In the mid-1950s, CSF founded "Compagnie Générale de Semi-conducteurs" or COSEM in Saint-Egrève, a western suburb of the town of Grenoble. The area was chosen for its nearby university as well as its dextrous female workforce - deemed suitable for delicate transistor manufacture work.
In 1961-1962, COSEM had become France's largest semiconductor-maker with 17 to 45% share of the French market. While they largely serviced the local market - selling to French computer makers like IBM France and Bull - up to 30% of its output was sold abroad.
SESCO & Thomson
SESCO hails from France's other major semiconductor maker - Compagnie Française Thomson-Houston or just Thomson-Houston.
Thomson-Houston was founded all the way back in 1893 as the French subsidiary of the American Thomson-Houston company - one of the predecessors of General Electric. They sold electric trains, railway signaling, telephones and the such.

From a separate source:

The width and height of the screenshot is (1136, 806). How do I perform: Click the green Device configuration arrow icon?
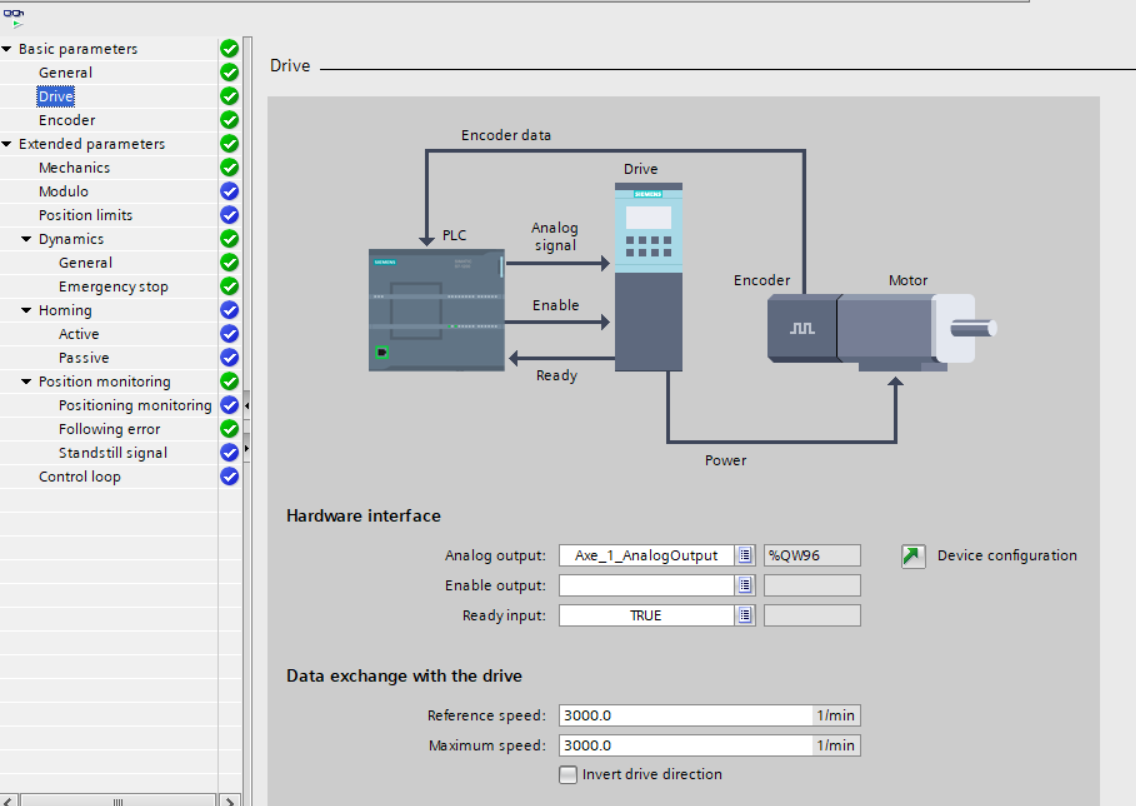[913, 556]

A wild series of restructurings, mergers, transfers, and one 1936 nationalization later, we have the French Thomson-Houston company. French is in the name because of the nationalization.
During this period, they spin off their heavy engineering divisions. That eventually becomes Alstom, the French Rail company. What a coincidence, right?

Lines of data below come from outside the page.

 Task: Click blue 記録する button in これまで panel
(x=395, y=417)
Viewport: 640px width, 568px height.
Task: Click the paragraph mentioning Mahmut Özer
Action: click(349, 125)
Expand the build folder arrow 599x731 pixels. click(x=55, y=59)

In the 1940s, Thomson-Houston is making radars and radio transceivers for the professional market, as well as consumer radio sets and telephones. Transistors make a lot of sense for radios. However resistance from the vacuum tube people prevented them from going as hard into transistors as they should.
They fell behind. So in 1956, Thomson-Houston teams up with its former American owner General Electric to work on semiconductors. Later in 1961, the two found a semiconductor subsidiary, "Société Européenne des Semi-Conducteurs" or SESCO.
In 1966, Thomson-Houston merged with the electronics arm of the French arms company Hotchkiss-Brandt. Hotchkiss is somewhat famous for their Hotchkiss Revolving Cannon, capable of firing 43 shells per minute. The new company is called Thomson-Brandt.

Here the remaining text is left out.